Work to complete:
Give every line of the entries below as a Markdown table with the columns Row and Line, numbering each line and skipping any blank ones. Leave the pictures out.

--- START OF Provided records ---

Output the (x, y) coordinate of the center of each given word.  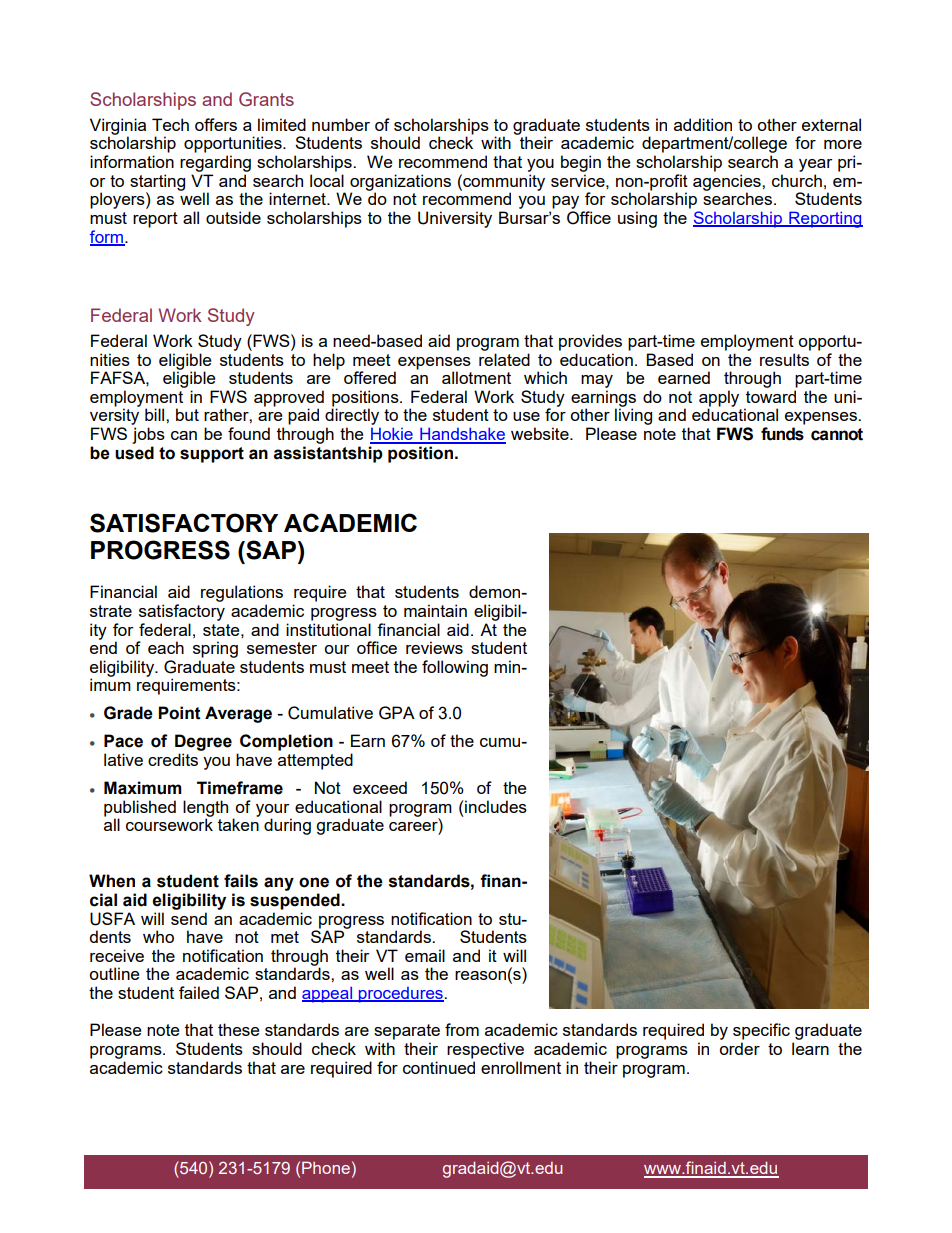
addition (703, 124)
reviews (434, 647)
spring (215, 649)
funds (782, 434)
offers (216, 124)
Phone (326, 1167)
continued (439, 1067)
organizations (400, 183)
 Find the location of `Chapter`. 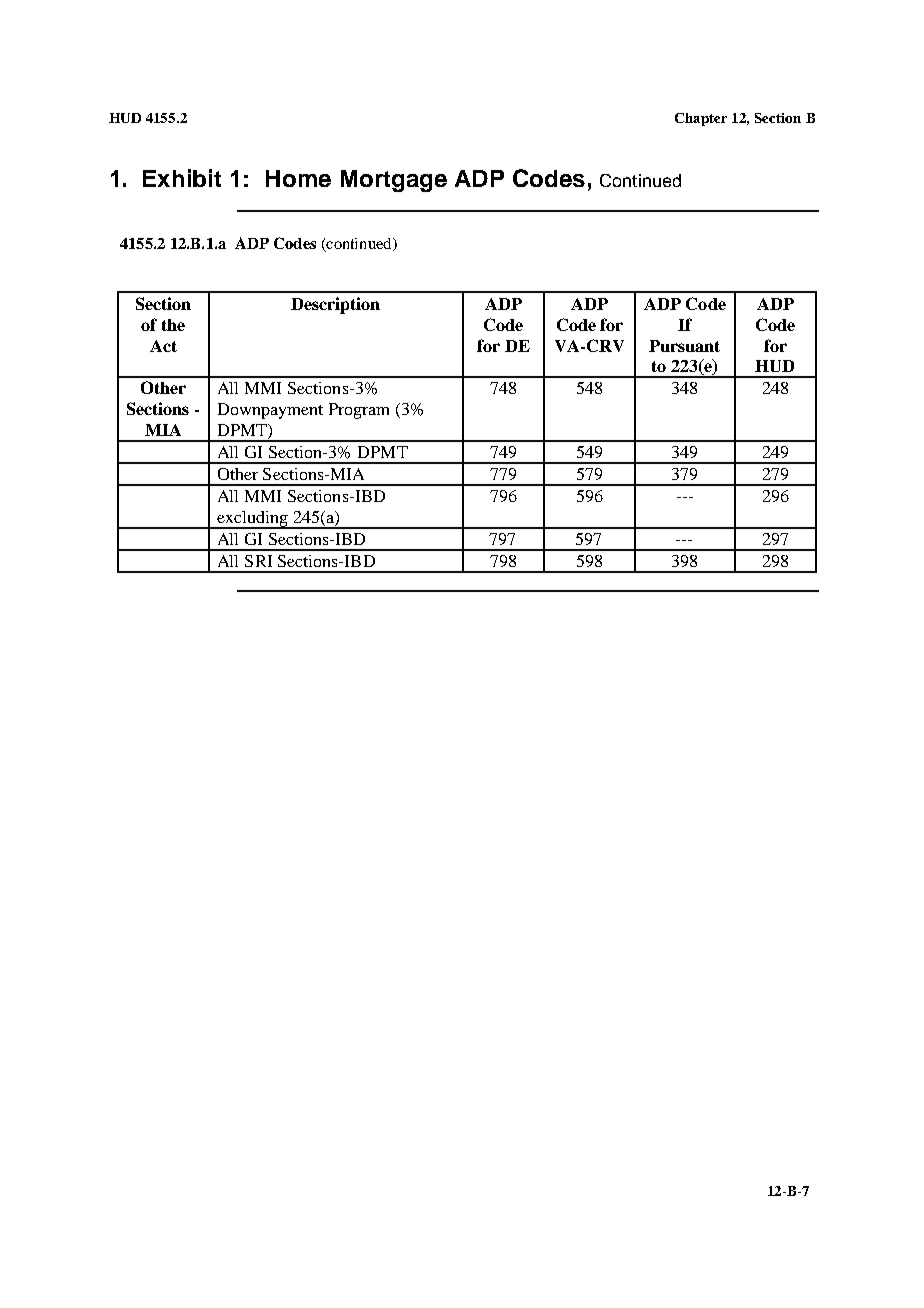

--- END OF Provided records ---

Result:
| Row | Line |
|---|---|
| 1 | Output the (x, y) coordinate of the center of each given word.   |
| 2 | addition (703, 124) |
| 3 | reviews (434, 647) |
| 4 | spring (215, 649) |
| 5 | funds (782, 434) |
| 6 | offers (216, 124) |
| 7 | Phone (326, 1167) |
| 8 | continued (439, 1067) |
| 9 | organizations (400, 183) |
| 10 |  Find the location of `Chapter`.  |